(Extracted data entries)
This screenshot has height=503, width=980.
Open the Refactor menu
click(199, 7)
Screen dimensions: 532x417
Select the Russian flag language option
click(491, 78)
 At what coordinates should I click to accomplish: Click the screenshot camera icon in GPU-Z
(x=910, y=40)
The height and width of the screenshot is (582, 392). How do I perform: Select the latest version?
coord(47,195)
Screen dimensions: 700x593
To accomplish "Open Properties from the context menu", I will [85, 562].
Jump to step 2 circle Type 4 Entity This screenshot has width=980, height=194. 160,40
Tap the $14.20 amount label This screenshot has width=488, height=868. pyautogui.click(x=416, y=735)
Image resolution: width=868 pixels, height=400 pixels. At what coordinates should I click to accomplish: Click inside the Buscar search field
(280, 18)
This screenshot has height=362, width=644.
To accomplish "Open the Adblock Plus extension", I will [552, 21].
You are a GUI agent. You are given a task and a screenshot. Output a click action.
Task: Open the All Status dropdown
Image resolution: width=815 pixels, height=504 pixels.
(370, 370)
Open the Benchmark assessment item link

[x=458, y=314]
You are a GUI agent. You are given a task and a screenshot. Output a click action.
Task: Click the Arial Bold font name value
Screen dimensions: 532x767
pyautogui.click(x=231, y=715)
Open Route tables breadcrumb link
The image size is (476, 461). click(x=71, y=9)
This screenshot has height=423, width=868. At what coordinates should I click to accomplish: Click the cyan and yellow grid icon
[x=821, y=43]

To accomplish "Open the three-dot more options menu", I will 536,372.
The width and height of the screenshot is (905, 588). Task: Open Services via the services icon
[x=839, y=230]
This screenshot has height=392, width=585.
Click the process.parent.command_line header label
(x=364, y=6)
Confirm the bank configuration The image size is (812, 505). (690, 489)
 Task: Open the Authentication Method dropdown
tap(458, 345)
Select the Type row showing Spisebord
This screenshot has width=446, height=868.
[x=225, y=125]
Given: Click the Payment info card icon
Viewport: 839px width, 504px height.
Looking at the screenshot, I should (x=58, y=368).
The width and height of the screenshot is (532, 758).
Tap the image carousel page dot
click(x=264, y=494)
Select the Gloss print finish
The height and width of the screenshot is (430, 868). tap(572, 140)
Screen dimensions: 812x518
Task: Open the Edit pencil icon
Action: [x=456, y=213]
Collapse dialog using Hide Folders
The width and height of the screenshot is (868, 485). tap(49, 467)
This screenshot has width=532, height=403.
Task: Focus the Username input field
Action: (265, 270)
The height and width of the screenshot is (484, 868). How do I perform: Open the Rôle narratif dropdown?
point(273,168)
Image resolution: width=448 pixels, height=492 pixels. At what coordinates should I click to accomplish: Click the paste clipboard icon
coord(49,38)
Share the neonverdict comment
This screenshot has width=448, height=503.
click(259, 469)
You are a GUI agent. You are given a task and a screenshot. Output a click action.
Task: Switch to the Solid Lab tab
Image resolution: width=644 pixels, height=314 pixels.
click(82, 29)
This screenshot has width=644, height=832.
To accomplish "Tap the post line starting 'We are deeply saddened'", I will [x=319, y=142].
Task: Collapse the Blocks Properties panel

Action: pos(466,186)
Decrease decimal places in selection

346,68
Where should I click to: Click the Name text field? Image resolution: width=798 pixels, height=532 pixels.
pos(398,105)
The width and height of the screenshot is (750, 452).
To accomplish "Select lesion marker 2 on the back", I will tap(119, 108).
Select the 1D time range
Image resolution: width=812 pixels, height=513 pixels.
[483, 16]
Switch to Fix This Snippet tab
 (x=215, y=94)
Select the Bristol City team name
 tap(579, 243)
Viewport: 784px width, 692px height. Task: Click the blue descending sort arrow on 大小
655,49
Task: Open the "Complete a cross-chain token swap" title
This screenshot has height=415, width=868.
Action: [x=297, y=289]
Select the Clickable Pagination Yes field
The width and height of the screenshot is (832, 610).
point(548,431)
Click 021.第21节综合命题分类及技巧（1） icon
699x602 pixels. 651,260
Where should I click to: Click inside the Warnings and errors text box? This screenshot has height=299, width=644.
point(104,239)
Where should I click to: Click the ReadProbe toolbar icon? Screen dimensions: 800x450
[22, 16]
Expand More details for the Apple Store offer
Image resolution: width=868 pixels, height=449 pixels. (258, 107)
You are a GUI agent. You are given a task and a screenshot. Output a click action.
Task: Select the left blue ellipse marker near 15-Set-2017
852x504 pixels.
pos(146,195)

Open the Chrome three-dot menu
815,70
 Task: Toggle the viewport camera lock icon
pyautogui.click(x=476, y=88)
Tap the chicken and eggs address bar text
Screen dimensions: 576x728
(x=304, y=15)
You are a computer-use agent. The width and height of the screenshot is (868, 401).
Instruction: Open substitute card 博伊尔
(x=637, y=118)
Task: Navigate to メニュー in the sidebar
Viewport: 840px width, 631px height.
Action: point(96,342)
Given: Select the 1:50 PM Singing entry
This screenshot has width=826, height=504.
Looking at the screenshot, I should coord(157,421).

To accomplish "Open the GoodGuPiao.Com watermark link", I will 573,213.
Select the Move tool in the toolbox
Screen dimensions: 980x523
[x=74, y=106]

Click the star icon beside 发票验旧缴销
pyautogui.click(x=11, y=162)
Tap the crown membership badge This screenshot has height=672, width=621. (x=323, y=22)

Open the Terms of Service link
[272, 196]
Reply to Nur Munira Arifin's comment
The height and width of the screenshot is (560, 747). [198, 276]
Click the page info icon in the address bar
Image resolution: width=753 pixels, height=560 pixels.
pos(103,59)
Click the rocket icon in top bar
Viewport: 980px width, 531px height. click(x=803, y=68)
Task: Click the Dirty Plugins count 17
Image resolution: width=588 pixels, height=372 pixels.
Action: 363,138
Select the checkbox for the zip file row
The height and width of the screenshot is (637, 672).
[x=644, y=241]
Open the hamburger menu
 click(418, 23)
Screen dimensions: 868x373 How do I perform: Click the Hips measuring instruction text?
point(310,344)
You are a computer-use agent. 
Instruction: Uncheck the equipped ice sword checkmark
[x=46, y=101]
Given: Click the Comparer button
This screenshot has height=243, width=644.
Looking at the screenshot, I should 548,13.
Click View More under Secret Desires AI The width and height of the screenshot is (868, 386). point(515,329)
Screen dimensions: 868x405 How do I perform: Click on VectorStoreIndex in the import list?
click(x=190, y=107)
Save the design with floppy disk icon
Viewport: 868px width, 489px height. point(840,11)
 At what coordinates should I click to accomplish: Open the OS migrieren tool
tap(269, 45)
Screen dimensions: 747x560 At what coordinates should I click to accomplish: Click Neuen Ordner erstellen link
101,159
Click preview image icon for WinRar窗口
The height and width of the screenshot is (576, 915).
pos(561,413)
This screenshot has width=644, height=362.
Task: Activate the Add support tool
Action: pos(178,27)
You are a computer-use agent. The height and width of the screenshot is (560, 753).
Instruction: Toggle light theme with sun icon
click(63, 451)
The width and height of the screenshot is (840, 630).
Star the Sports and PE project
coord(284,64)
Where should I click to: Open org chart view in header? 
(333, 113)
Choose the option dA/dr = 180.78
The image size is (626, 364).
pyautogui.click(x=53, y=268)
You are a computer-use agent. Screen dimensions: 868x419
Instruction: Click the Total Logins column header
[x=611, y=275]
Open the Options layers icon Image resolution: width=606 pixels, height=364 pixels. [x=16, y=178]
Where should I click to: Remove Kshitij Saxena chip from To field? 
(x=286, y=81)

* **Instructions for the task**
Every line from the one containing "Open the Options" through the last line of the entries above must be output exactly. Leave the rest out.

* **Exercise answer**
Open the Options layers icon Image resolution: width=606 pixels, height=364 pixels. [x=16, y=178]
Where should I click to: Remove Kshitij Saxena chip from To field? 
(x=286, y=81)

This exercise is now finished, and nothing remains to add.